Of course with the expense of this cycle I need to come up with ideas that are budget friendly. I would have loved to have had one more getaway before we are in the thick of it. But we just had a pretty luxurious vacation in Hawaii in January so we are all tapped out for vacation funds for a while. Plus I need things that can occupy me until April.

So what can I do to help mentally and physically prepare myself for my first real IVF cycle? Ideas welcome.

For starters since I will likely go through a lot of physical changes (hopefully the good pregnancy kind, but definitely the yucky hormonal weight gain that comes with the excessive quantities of estrogen), I have decided to start wearing all my tight sexy outfits for the next few weeks while I still can. I have been taking good care of myself and feel healthy and look good. So why not flaunt what I got while I still have it? I am sure I will have opportunities to get my sexy on afterwards too, but I know that during the process the thought of putting on that pencil skirt, tight dress or even tucking in a shirt for work will just not be as appealing so I will take advantage now while I still feel good about my body.
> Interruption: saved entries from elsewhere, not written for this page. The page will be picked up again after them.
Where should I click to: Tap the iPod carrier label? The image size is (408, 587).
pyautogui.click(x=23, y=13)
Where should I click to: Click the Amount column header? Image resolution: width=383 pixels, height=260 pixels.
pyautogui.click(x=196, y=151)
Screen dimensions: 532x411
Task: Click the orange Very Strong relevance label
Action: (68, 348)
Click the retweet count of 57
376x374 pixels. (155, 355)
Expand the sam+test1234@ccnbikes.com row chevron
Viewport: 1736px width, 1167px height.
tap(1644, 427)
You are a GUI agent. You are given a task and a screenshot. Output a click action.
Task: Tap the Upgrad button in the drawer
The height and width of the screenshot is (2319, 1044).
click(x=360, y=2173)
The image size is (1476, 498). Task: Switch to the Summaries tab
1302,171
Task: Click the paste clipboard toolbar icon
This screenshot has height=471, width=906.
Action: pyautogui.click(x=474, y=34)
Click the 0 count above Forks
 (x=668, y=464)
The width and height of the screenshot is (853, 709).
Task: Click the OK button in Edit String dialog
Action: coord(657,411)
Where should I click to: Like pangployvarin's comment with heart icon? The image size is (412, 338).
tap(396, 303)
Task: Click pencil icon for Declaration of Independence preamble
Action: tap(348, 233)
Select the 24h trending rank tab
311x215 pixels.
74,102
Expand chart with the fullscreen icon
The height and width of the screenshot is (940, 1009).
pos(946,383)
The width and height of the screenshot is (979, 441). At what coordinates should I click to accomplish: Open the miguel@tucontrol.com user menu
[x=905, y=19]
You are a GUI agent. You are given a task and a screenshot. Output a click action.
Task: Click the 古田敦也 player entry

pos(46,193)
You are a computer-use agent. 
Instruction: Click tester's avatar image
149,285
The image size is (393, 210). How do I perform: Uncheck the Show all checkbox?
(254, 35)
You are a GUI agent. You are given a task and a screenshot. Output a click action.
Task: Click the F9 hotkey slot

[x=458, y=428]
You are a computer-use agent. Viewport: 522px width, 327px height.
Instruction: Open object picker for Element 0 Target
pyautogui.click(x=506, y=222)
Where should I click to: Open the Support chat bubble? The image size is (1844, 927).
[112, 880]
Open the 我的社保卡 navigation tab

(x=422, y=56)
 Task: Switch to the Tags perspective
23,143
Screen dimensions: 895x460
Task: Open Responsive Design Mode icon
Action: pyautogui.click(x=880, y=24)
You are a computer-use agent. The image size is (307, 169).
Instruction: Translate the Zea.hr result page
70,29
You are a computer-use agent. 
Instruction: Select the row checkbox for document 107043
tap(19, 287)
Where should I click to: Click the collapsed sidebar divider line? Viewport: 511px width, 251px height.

And then there is the usual being healthy stuff.

I work out regularly. Lifting weights to build strong muscles, and will start training for another 10k run that both DH and I will (hopefully) do in May. That will also help with the above looking sexy bit, for a little while at least. And I just feel so much happier when I am working out regularly. It is a great way to clear my mind and just focus on the moment. I also find I eat healthier if I have been working out. So continuing more of the same until I have to stop for medical reasons.

I want to start getting into a regular yoga routine at home. I am a certified yoga teacher, but I stopped teaching last year due to scheduling issues and a heavier workload at work. I would at the very least like to start getting back into the routine of my own practice. I probably wont look for another teaching gig for a little while, but I do want to start researching some fertility yoga poses and perhaps build my practice around that over the next few months. This one is a bit more challenging as when I get home I am just so exhausted that all I want to do is veg in front of the TV. But I will try to push myself to at least start stretching in front of the TV a few times a week.

Speaking of, I love my weekly TV escapes. Monday night Bachelor is a must see for me. I just love watching the crazy every week. I even have DH hooked (even though he claims it is so stupid, and it is). Perhaps I can make it a Monday night Bachelor and yoga practice? Walking Dead is also back now, and Game of Thrones is right around the corner. Lots to look forward to. It is nice to be able to escape from thinking about IF 24/7.

I think this will all help me to stay sane before we are full speed ahead. Any other ideas?